The Russia allegations come in turbulent times for Brexit talks and for Britain's ruling Conservative party.

But Clare Llewellyn and Laura Cram, the authors of the Edinburgh study, echoed Bradshaw's warning against jumping to conclusions.

They told EUobserver it would be a mistake to claim that Russia had successfully duped Brexit voters based on their sample, in which 78 percent of tweets came after the referendum.

"It could be claimed, but on the basis of our data it wouldn't be very convincing," they said.

Some security experts believe the Russia funding probe could have a bigger impact, however.

Mark Galeotti, a British expert at the Institute of International Relations in Prague, told British newspaper The Guardian that "there is a growing likelihood that later this year or early next we will see solid evidence of [Russian] financial support for the Brexit camp".

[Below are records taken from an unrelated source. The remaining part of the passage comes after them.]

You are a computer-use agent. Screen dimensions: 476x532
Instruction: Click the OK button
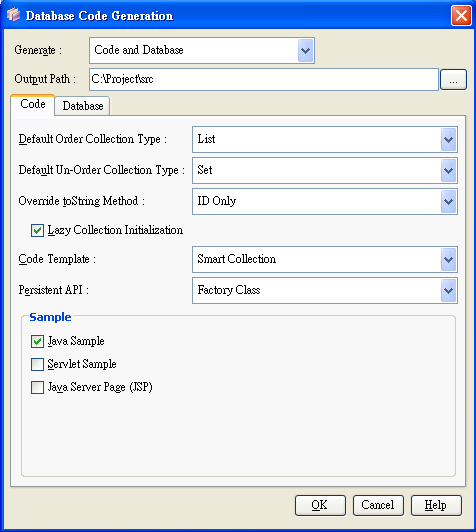[x=320, y=506]
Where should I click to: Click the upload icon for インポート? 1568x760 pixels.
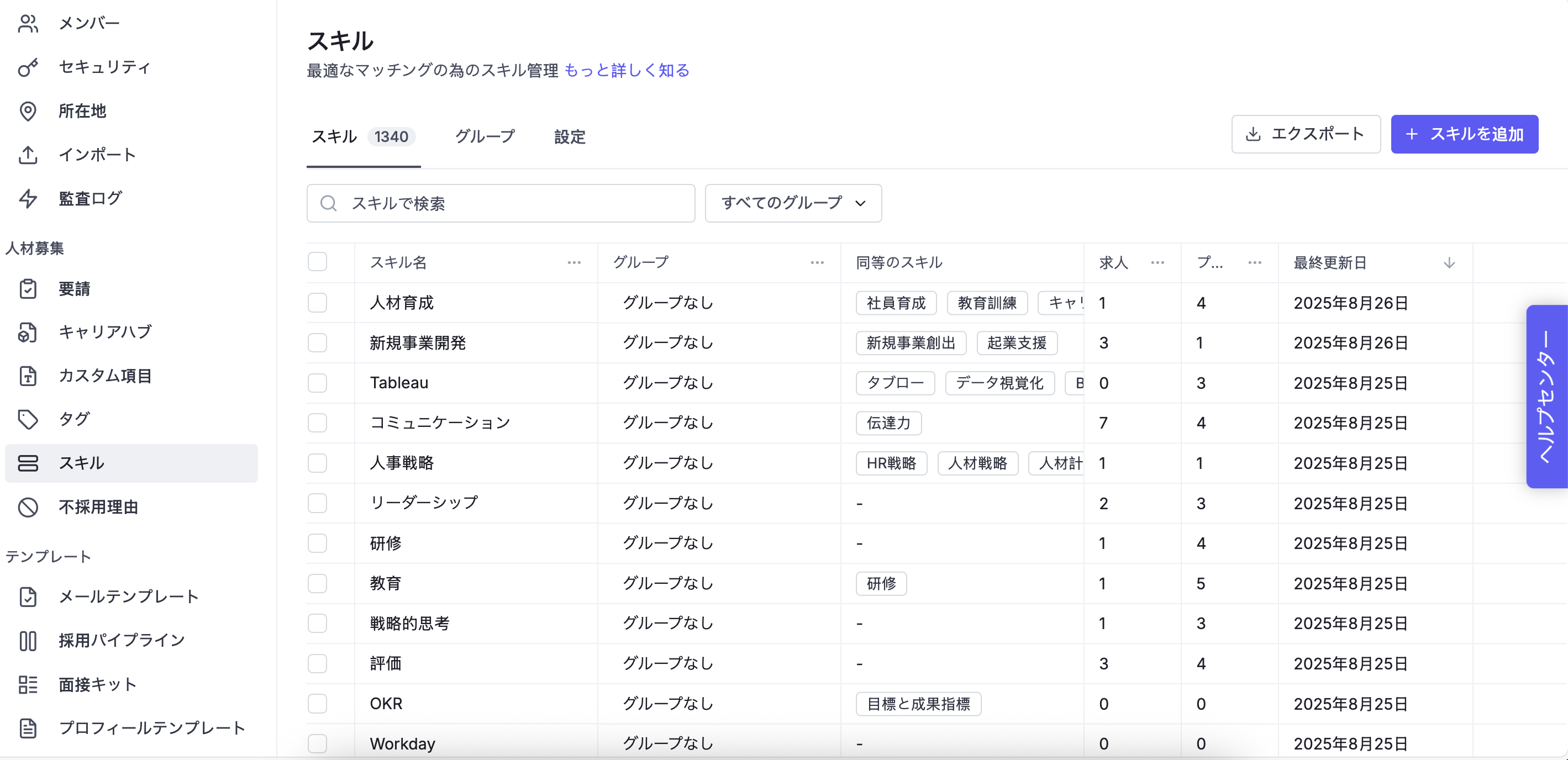(x=28, y=155)
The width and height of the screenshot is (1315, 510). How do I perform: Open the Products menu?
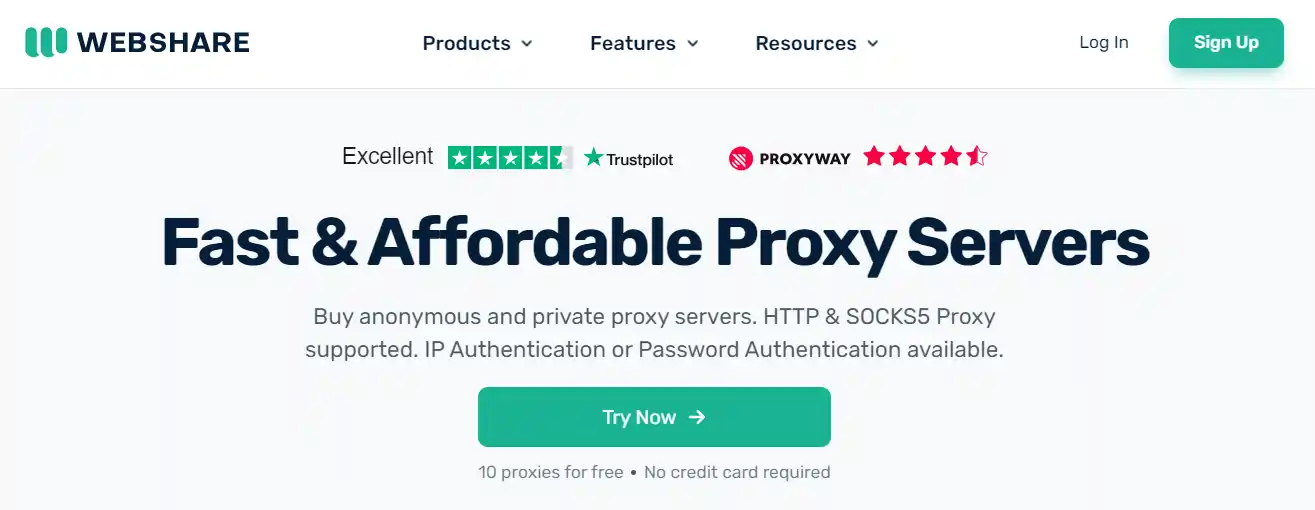[466, 43]
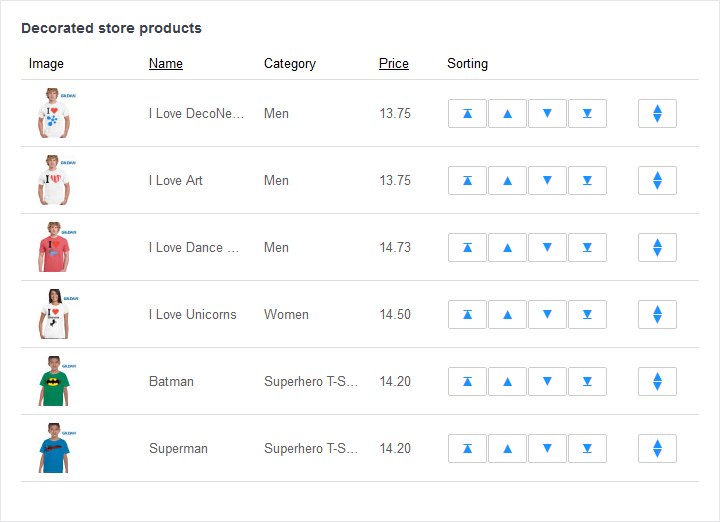Click drag-sort handle for Batman row
Viewport: 720px width, 522px height.
click(x=657, y=382)
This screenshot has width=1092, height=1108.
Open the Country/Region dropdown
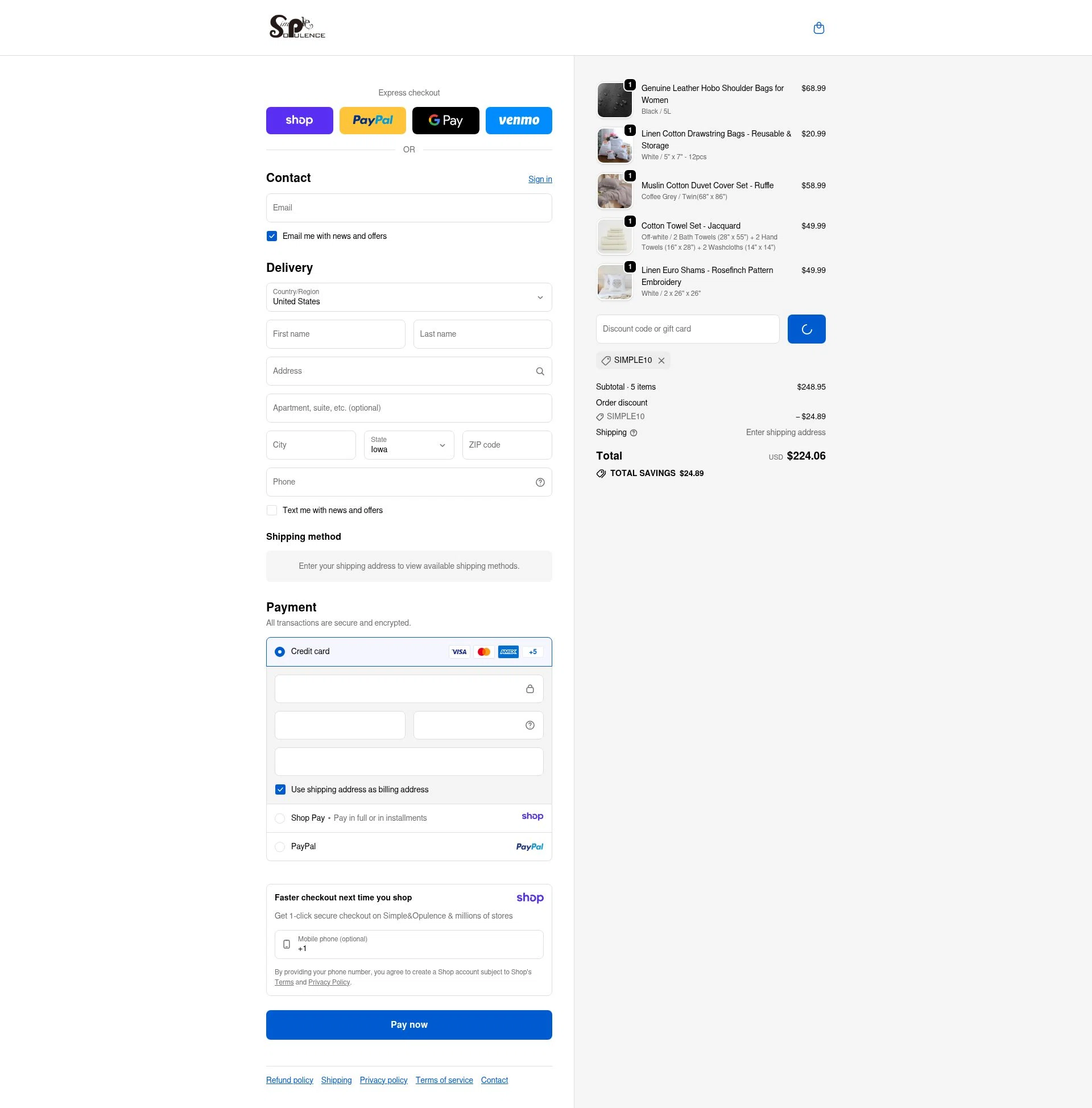pos(409,297)
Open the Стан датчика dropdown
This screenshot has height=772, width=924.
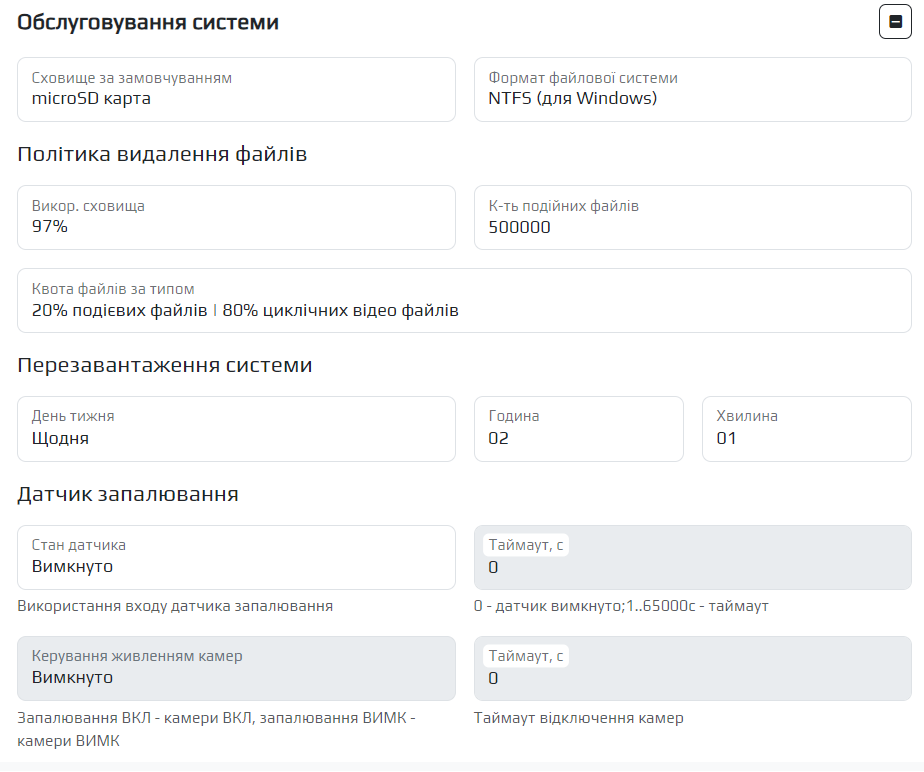[236, 558]
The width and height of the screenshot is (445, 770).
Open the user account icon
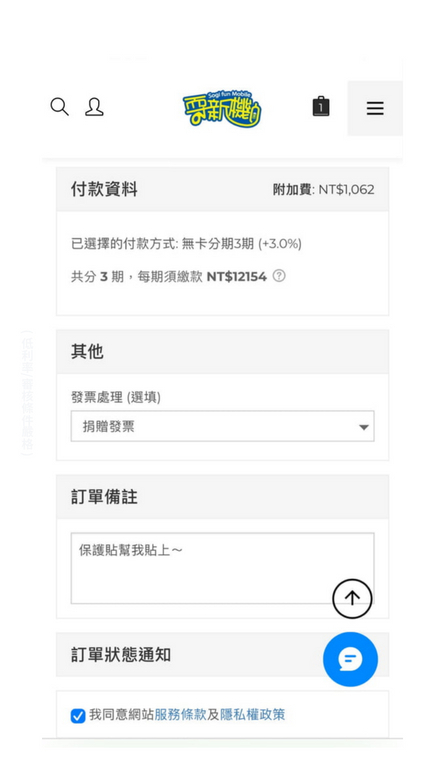point(94,107)
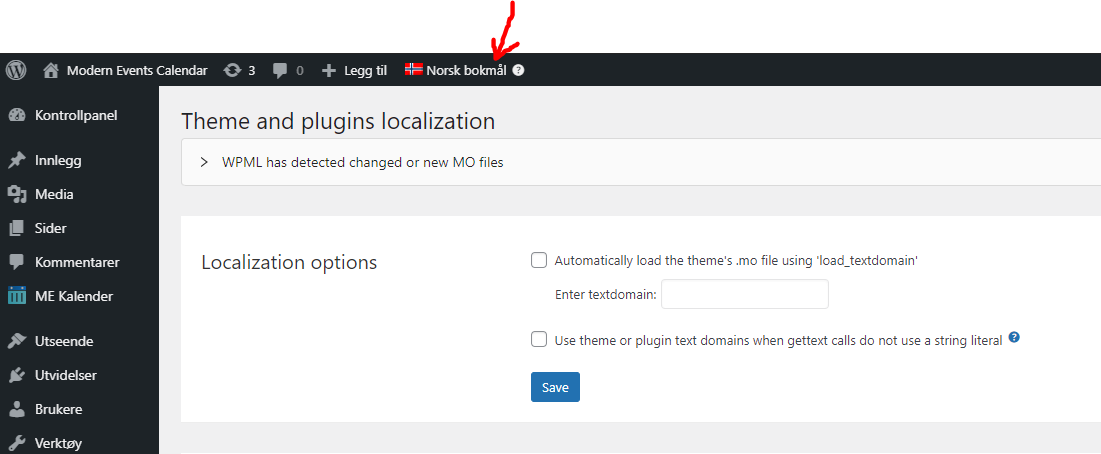Open the ME Kalender calendar icon
This screenshot has width=1101, height=454.
17,296
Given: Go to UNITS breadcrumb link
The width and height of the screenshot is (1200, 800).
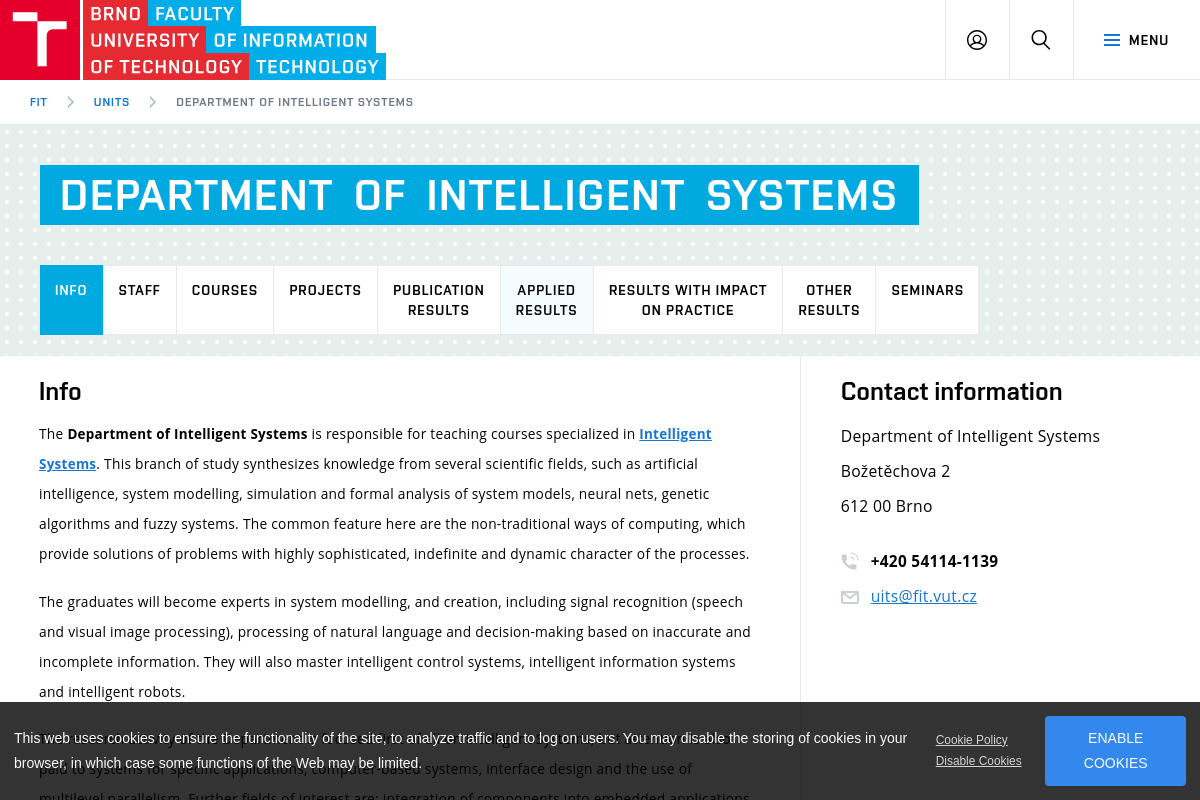Looking at the screenshot, I should 111,102.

"Hard evidence of active, covert Russian interference would delegitimise the original vote, given the narrow margin of victory," he said.

Bradshaw, the MP, noted that a parallel investigation by the FBI into alleged Russia meddling in the US elections last year had already "implicated" some British personalities.

The FBI can summon witnesses, seize documents, and initiate criminal proceedings.

Britain's Electoral Commission can impose fines and can refer cases to the British police, who can initiate criminal proceedings.

The parliament committee can call people for hearings and will publish a public report.

May speech

British prime minister Theresa May on Monday also accused Russia of meddling in western democracies. "We know what you [Russia] are doing," she said in a major speech.

Bradshaw noted that she archly refused to mention Brexit in her address.

He said the prime minister issued the Russia accusations because she "may be aware of more information to come out soon and felt the need to cover herself".

He also promised to pin her down on Russia and Brexit the next time he had a chance to question her in Westminster.

The Russian embassy in the UK responded with a joke saying: "@theresa_may on @Russia: 'We know what you are doing'. We know what YOU are doing as well".

It was retweeted by Banks, who rebuked critics of the Russian comment, saying "maybe they [the Russians] have a sense of humour".